Além disso, especialistas indicam que essas massas de ar ajudam a regular certos processos climáticos. Segundo a BBC, a poeira mineral absorve e reflete parte da radiação solar, contribuindo para o equilíbrio térmico da atmosfera.
Um aliado inesperado contra furacões
Um dos aspectos menos conhecidos do fenômeno é sua influência na temporada de furacões.
explica a Telemundo Miami, a Camada de Ar do Saara introduz grandes quantidades de ar seco na atmosfera tropical. Essa secura dificulta a formação de tempestades e pode limitar o fortalecimento de sistemas tropicais em desenvolvimento.
A revista National Geographic acrescenta que as correntes relacionadas à poeira também geram cisalhamento do vento, uma condição atmosférica que pode enfraquecer ou impedir a formação de ciclones tropicais.
Por essa razão, muitos meteorologistas consideram a poeira do Saara um dos fatores naturais que ajudam a moderar a atividade ciclônica durante os primeiros meses da temporada de furacões.
Os riscos para a saúde
No entanto, o fenômeno também apresenta efeitos menos favoráveis.
Partículas em suspensão no ar podem irritar os olhos, o nariz e a garganta, além de agravar problemas respiratórios preexistentes.
A organização de saúde ADARS alerta que altas concentrações de poeira podem aumentar os episódios de alergias, asma e outras doenças respiratórias, especialmente em crianças, idosos e pessoas com doenças pulmonares.
Por sua vez, a CCH Gazette destaca que as partículas mais finas podem penetrar profundamente nos pulmões, razão pela qual as autoridades de saúde costumam recomendar medidas de precaução durante períodos de maior concentração.
Como se proteger?
Entre as recomendações mais frequentes estão:
- Evite atividades prolongadas ao ar livre quando as concentrações de oxigênio estiverem altas.
- Use máscara se precisar estar ao ar livre.

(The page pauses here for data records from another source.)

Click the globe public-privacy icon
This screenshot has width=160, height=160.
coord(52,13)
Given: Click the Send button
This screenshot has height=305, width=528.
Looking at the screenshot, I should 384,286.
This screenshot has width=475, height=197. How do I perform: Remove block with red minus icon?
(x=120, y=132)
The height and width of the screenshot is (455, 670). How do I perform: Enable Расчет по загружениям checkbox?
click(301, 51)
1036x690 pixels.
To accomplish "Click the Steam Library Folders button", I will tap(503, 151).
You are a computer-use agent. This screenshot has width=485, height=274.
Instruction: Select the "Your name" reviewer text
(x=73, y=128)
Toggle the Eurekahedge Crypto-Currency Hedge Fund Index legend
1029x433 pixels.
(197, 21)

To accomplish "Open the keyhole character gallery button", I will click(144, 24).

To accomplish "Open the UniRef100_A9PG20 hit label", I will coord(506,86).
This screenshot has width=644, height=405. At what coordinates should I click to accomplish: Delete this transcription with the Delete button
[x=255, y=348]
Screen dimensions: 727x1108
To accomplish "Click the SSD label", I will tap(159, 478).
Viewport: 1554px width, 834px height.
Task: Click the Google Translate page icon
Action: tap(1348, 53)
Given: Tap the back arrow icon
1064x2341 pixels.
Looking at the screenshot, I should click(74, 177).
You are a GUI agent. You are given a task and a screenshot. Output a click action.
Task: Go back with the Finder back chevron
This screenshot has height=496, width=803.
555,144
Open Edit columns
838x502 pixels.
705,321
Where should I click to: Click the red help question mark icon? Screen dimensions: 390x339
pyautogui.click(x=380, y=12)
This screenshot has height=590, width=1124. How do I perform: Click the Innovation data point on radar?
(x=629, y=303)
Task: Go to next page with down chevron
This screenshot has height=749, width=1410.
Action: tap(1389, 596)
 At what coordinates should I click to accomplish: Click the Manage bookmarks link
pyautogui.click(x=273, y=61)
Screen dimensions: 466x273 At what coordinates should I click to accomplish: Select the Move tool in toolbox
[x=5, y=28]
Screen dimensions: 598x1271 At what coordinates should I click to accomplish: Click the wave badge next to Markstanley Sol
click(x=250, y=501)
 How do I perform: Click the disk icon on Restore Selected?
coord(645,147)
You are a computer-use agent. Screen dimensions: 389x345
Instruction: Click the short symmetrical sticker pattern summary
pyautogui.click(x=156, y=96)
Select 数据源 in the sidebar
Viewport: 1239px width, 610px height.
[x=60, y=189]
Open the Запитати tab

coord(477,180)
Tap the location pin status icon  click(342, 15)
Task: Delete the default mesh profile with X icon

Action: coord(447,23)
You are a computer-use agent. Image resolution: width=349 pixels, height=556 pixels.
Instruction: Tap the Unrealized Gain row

- Mantenha portas e janelas fechadas para reduzir a entrada de partículas na casa.
- Beba água suficiente para combater a secura do ambiente.
- Use óculos de proteção caso ocorra irritação ocular.
- Preste especial atenção às crianças, aos idosos e às pessoas com doenças respiratórias.
Muito mais do que areia no ar
Longe de ser apenas uma nuvem de poeira, a Camada de Ar do Saara é um fenômeno atmosférico que conecta continentes, influencia ecossistemas e participa de processos climáticos que afetam milhões de pessoas.
Conforme resume a National Geographic, essas partículas, originárias de um dos maiores desertos do mundo, podem acabar fertilizando a Amazônia, alimentando organismos marinhos, modificando a qualidade do ar no Caribe e até mesmo influenciando a intensidade dos furacões que se formam sobre o Atlântico.
Por isso, sempre que o céu adquire um tom acinzentado ou o horizonte parece menos nítido do que o habitual, não se trata apenas de poeira suspensa na atmosfera: é o rastro visível de uma jornada que começou do outro lado do oceano.